INSTRUCTIONS FOR THE TASK: Write the next part of the passage about Stephen's account of how messages reach Joan, starting after its last sentence.
======== PASSAGE
CONCLUSION—THROUGH A GLASS DARKLY


I

 

IF Stephen is real, if he is what he purports to be, then the probability is that the things he has told Joan and me are, in the main, true.

 

"In the main," I say; because, however truthful the general outline of Stephen's philosophy, the chance of error in detail must not be overlooked. Coloring, to use Stephen's own term, must be reckoned with.

 

By coloring we have thus far meant the unconscious distortion of a message by the receiving station. Are there other circumstances that make for inaccuracy of communication? There are, just as surely as a communicated thought requires a material medium of transmission.

 

Convinced, in the days of the ouija-board, that neither Joan nor I guided the tripod, our hands seeming rather to follow it, I asked Stephen for an explanation. He said:

 

"I confess my inability to make clear to you how this ouija­board is operated. Here, as elsewhere, your limited understanding sets bounds to the knowledge I can bring you. There is involved in communication a psychology and physics new to you concerning which I can tell you little, because of lack of earth terms."

 

Yet repeatedly I raised the question. At the risk of being none too coherent, I submit the following, which summarizes various remarks Stephen has made relative to the material medium employed in transmission of a message:

 

There is a refined form of energy, called by Stephen magnetic consciousness, through the medium of which he is able to impress his thought on Joan's subconscious mind, in some such fashion as I am able to impress my thought on her conscious mind through the medium of atmospheric vibration. But this, we have seen, is not enough; communication results only on release of Stephen's message from Joan's subliminal. The force used in the case of the ouija-board to release the message from the subconscious is the same force originally used to convey the message, though a transformed variety. And the transformation, Stephen has led us to believe, is accomplished by Joan's own subconsciousness.

 

Manifestly such a statement means little until such time as the scientist's physical experimentation discovers and defines the energy Stephen merely predicates. The statement is made here only for the purpose of suggesting the delicate physical adjustments that go to make the mechanism of communication—a mechanism beside which the fine adjustments of a telephone or wireless appear but gross affairs.

 

The success of telephone communication depends on the perfection of the telephonic mechanism. If the connection is imperfect, the message is confused. And so it is, Stephen says, with communication between persons on his plane and persons here on earth; the connection, so to speak, may be good, bad, or indifferent.
================
======== SUPPLIED MATERIAL
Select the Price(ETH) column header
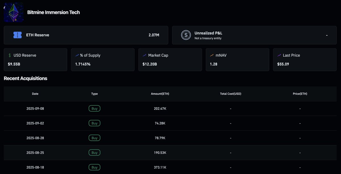The height and width of the screenshot is (174, 341). pos(300,94)
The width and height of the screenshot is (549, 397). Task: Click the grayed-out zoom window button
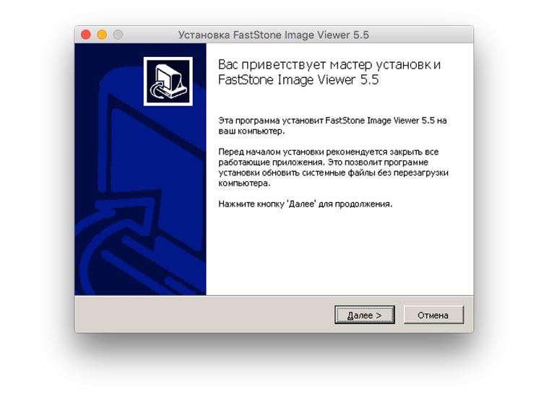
================
EXERCISE OUTPUT:
Therefore, the version of Stephen's philosophy that I have been able to record may contain inaccuracies not only because of mental coloring attributable to the receiving station, but also because of physical defects in what might be called the line of magnetic consciousness, over which Stephen, handicapped by "trouble," could but do his best to make himself understood.

 

Indeed, all conversation I have held with Stephen concerning the manner of communication, or the form of psychic phenomena generally, has tended to impress upon me how ever-present is the possibility of error as the result both of coloring and of defects in the mechanism of transmission.

 

I once asked if the word control, as used in mediumistic parlance, stood for any actual fact.

 

"In a way, yes," Stephen answered. "A receiving station can take the message of a degree the equal of itself and, with less understanding, that of a degree higher than itself. It sometimes happens that high degrees here, hoping to be understood the better by an earth station of low degree, will convey a message through some one here of a degree close to the station's. But such messages are often greatly colored, like a story too frequently repeated.

 

"Many stations speak of their 'controls' and think that only the 'control' can communicate with them directly. This is, of course, an emotional hypothesis. You can understand now how it came about."

 

"Is the idea of materialization also an emotional hypothesis?" I asked.

 

"Not necessarily," Stephen answered. "There are two types of materialization. What might be called true materialization means simply that the range of the earth degree's vision has momentarily broadened, usually, but not always, under the stress of emotion or nervous excitement. We here have nothing to do with that; we are simply seen by the earth degree. But as a rule the interpretation the earth degree puts on the thing it has seen is a colored one.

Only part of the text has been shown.